Does Barnes & Noble operate anything beyond physical bookstores?

Barnes & Noble maintains the Nook e-reader and digital bookstore, though this is no longer a priority growth business. The company also operates Barnes & Noble Press, a self-publishing platform, and a small publishing imprint that produces exclusive editions and classics. Its core business remains the approximately 600 physical bookstores across the United States.

Is Barnes & Noble structured as a single-family office or operating company?

Barnes & Noble is not a family office. It is a privately held operating company owned by Elliott Management's private equity-style portfolio, run as a standalone subsidiary with its own CEO and management team. It functions as a direct investment of Elliott's fund, not the Singer family's private wealth vehicle.

What is Barnes & Noble's known posture on real estate and lease commitments?

The company has reduced its average store footprint from roughly 25,000 square feet to more varied formats and has been opportunistic in renegotiating leases during the commercial real estate disruption. Daunt has stated the company looks for locations with strong community foot traffic rather than mall anchors. Specific lease terms and real estate exposure are not publicly disclosed since the company went private.

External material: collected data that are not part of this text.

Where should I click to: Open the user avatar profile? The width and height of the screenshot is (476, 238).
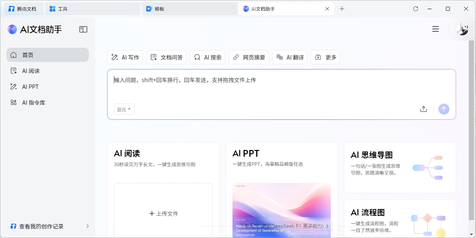(462, 29)
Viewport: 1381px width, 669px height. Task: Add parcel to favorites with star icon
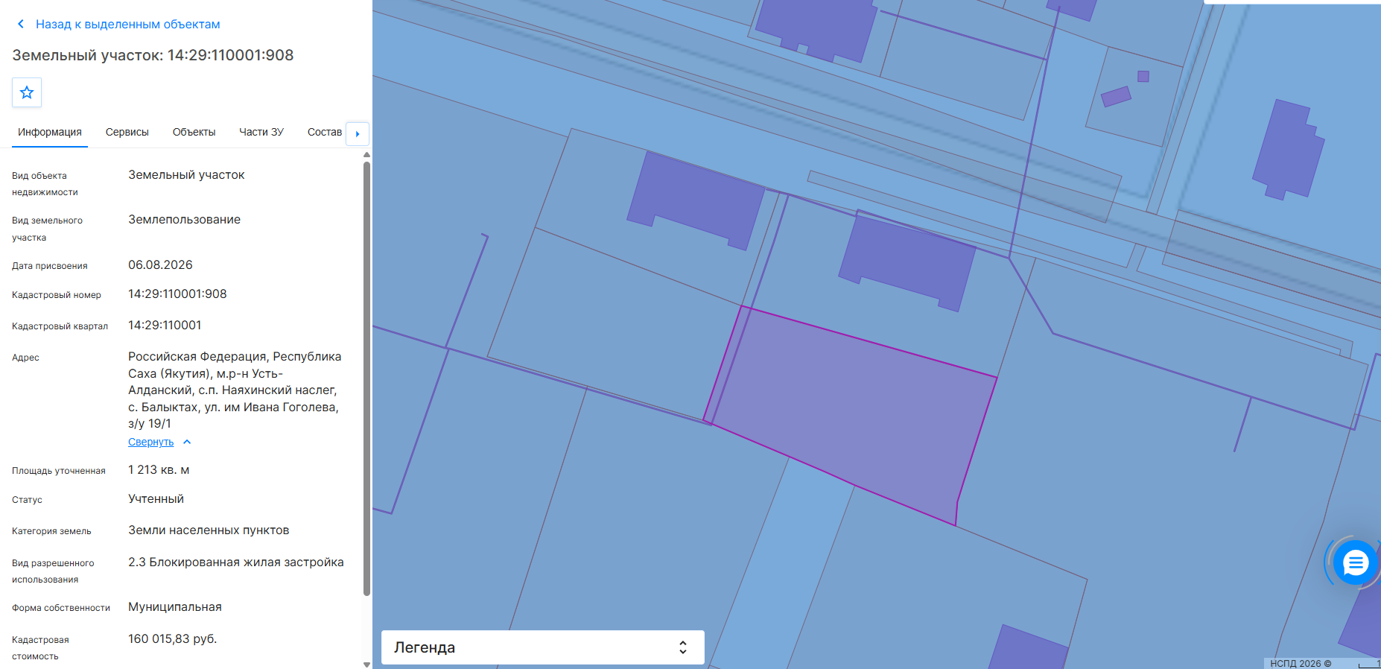click(x=27, y=92)
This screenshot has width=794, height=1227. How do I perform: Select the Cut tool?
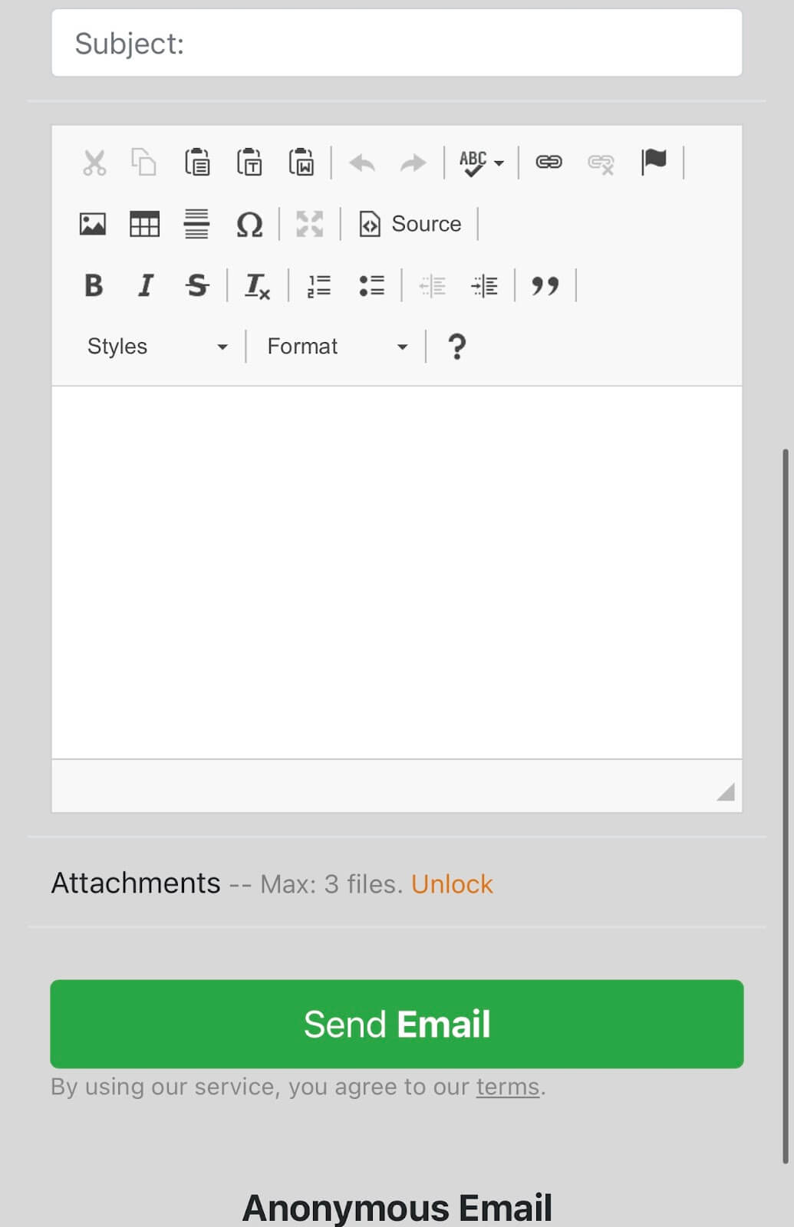[x=94, y=163]
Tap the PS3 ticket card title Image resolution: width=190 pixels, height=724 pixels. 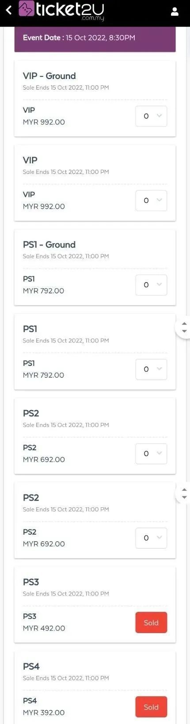pyautogui.click(x=31, y=582)
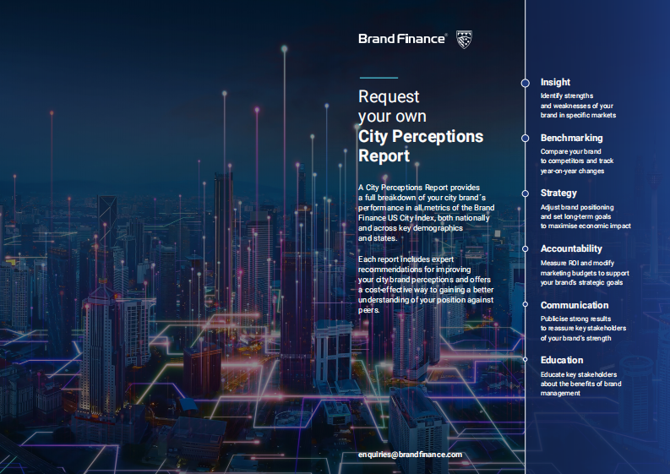670x474 pixels.
Task: Click the bold City Perceptions Report title
Action: pos(420,145)
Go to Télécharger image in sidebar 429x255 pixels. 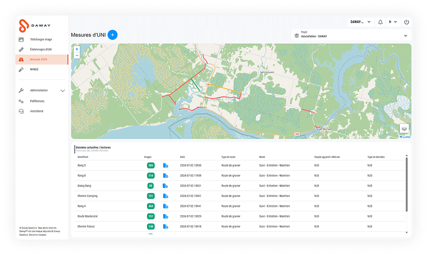40,39
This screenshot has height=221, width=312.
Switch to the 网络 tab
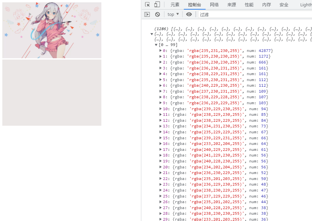(214, 5)
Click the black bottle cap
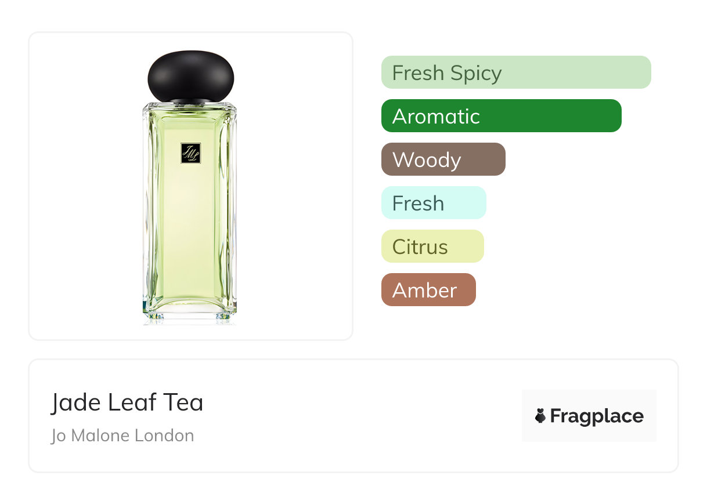The width and height of the screenshot is (707, 501). point(190,76)
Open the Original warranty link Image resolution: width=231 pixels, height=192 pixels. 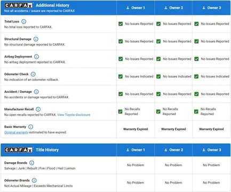click(x=17, y=132)
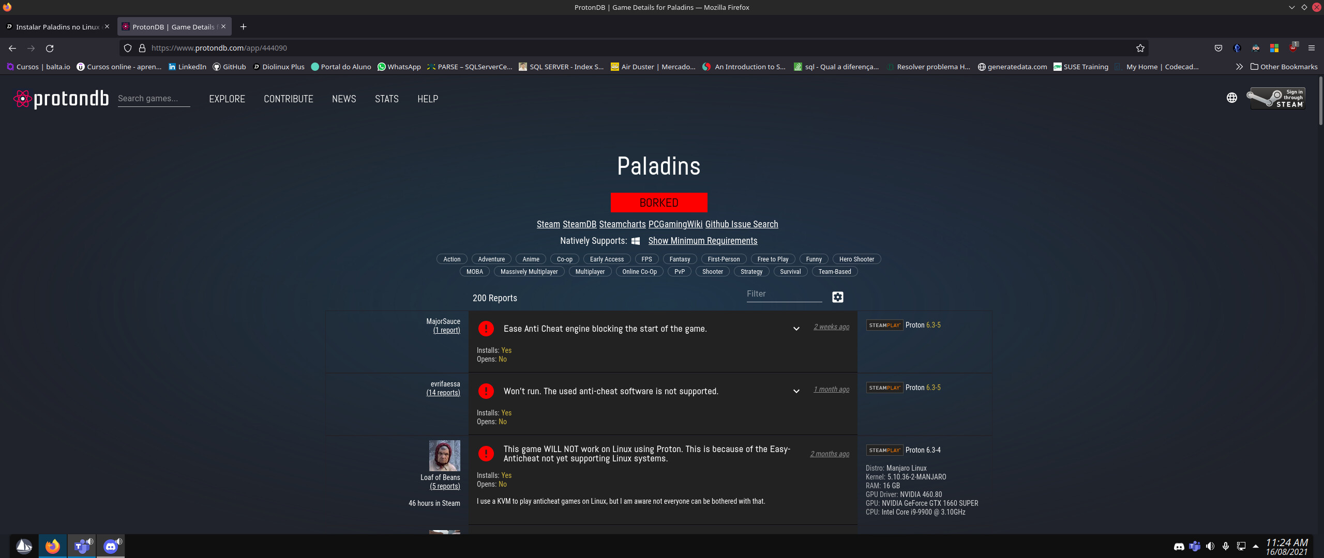Toggle the Team-Based genre filter tag
Screen dimensions: 1324x558
[x=833, y=271]
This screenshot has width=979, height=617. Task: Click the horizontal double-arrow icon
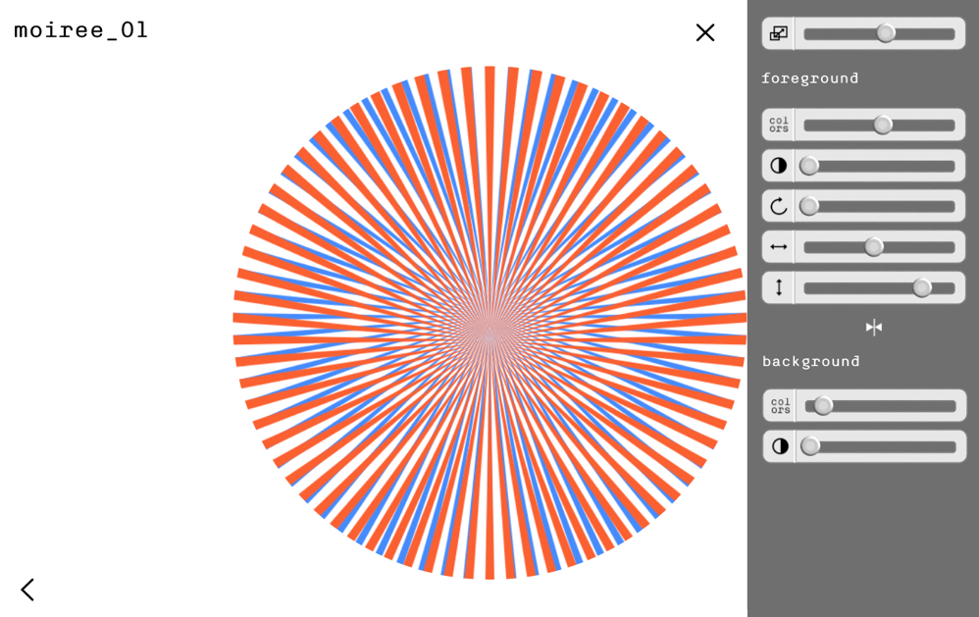point(779,247)
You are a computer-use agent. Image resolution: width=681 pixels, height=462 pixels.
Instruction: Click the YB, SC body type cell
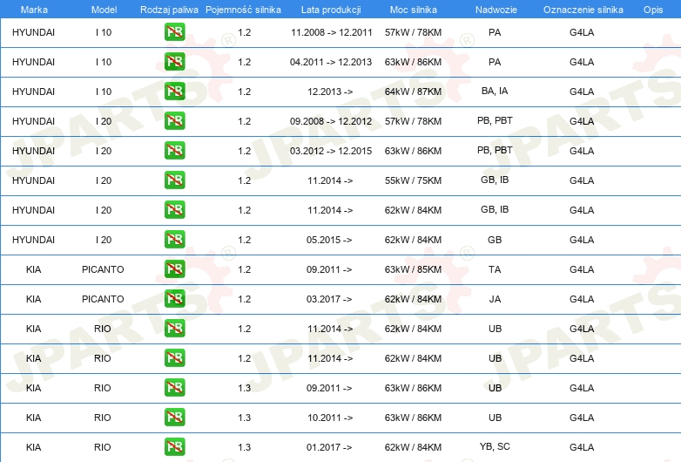pos(495,446)
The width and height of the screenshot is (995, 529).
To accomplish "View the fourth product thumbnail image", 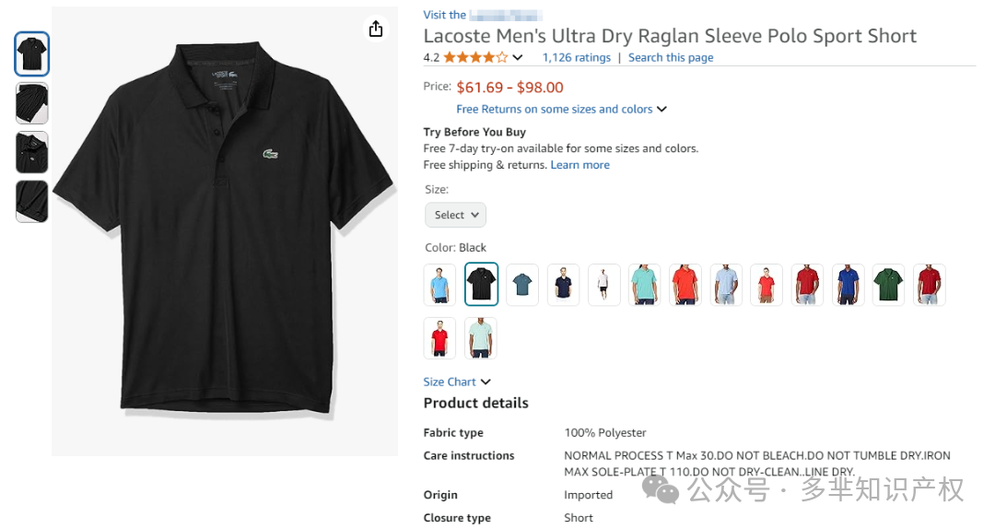I will coord(32,201).
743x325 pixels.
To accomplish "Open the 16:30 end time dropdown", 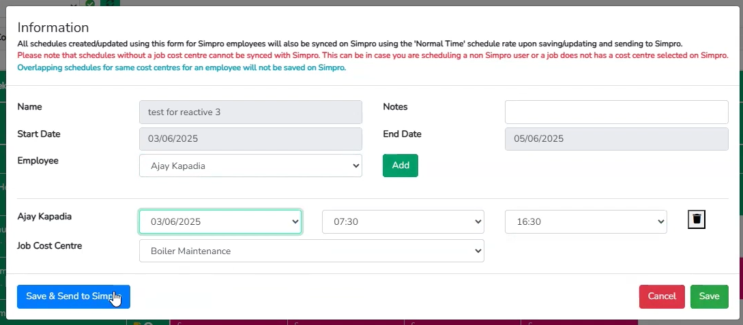I will pyautogui.click(x=586, y=222).
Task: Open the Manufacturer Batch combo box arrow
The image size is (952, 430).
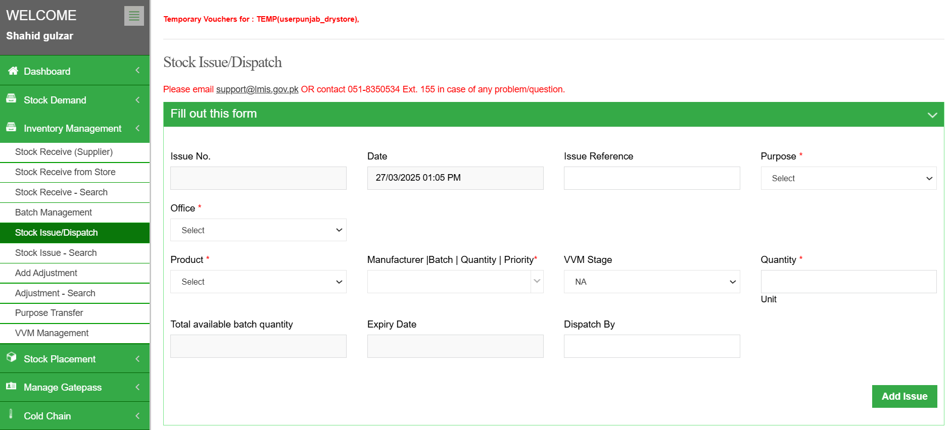Action: click(x=537, y=282)
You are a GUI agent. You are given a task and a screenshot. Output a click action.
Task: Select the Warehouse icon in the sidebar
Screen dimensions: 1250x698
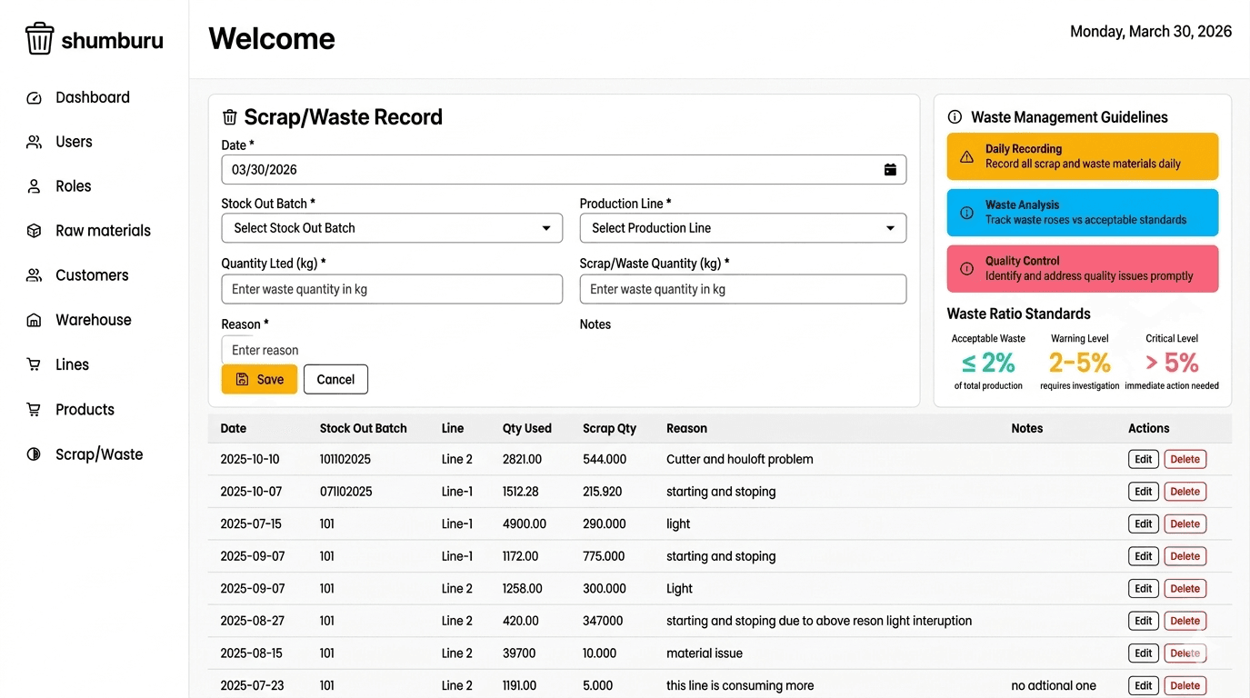click(x=34, y=320)
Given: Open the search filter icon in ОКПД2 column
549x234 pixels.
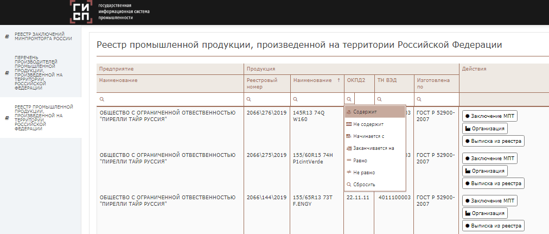Looking at the screenshot, I should (349, 99).
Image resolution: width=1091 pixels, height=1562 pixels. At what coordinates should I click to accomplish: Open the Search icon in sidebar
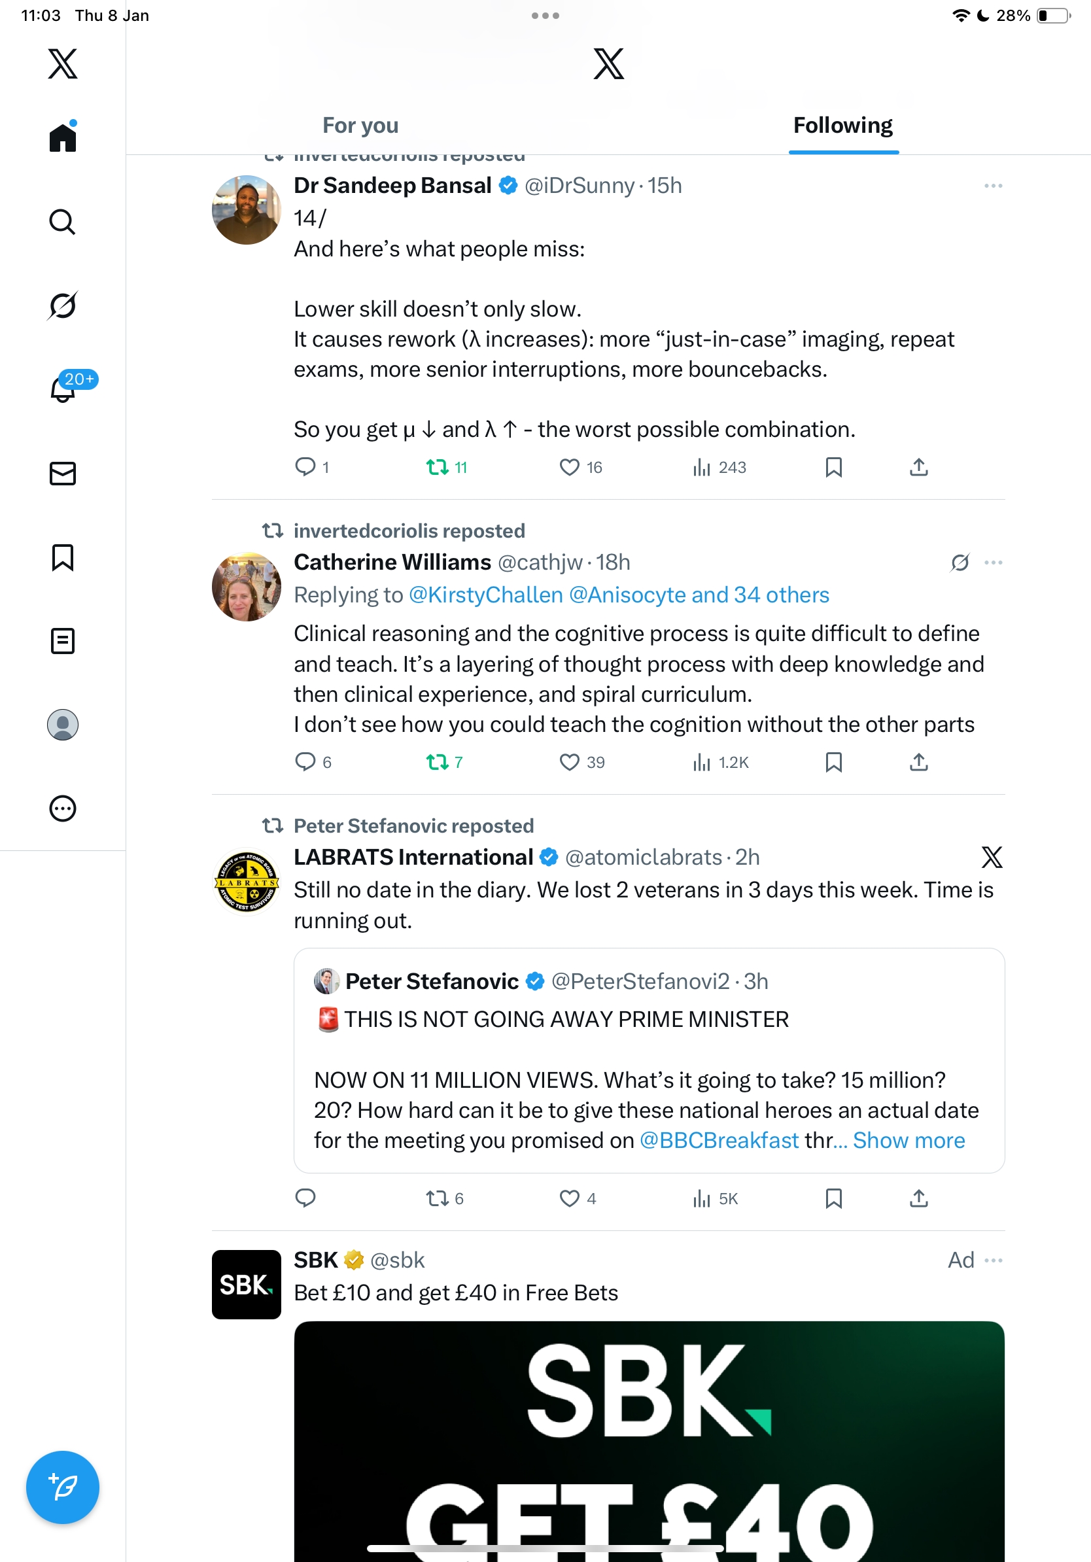62,222
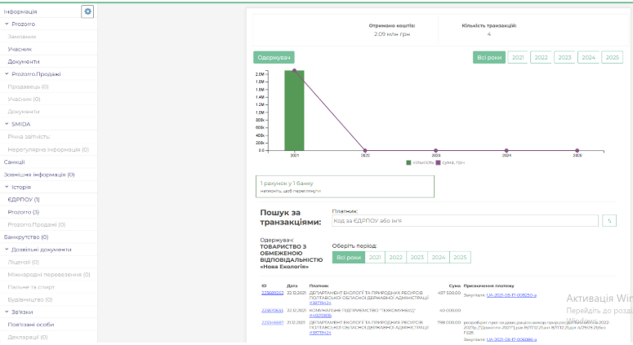Click the Одержувач button
633x345 pixels.
pos(274,57)
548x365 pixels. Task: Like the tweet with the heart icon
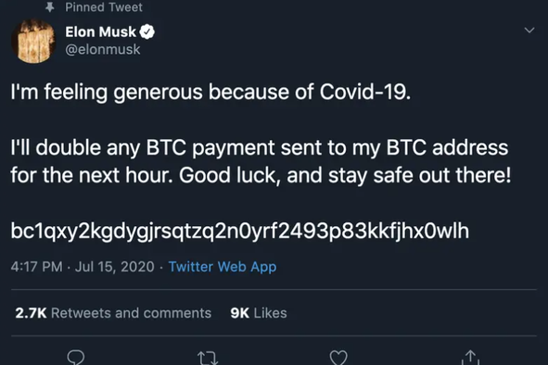338,358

How does Elliott Management's ownership affect Barnes & Noble's operations?

Elliott Management is an activist investor with a reputation for aggressive operational and financial restructuring, but its approach with Barnes & Noble has been notably patient and expansionary. The fund has backed Daunt's store-opening program and not imposed visible short-term cost-cutting that would degrade the in-store customer experience. Elliott does not publicly break out Barnes & Noble's individual financial performance, so external observers cannot verify profitability targets.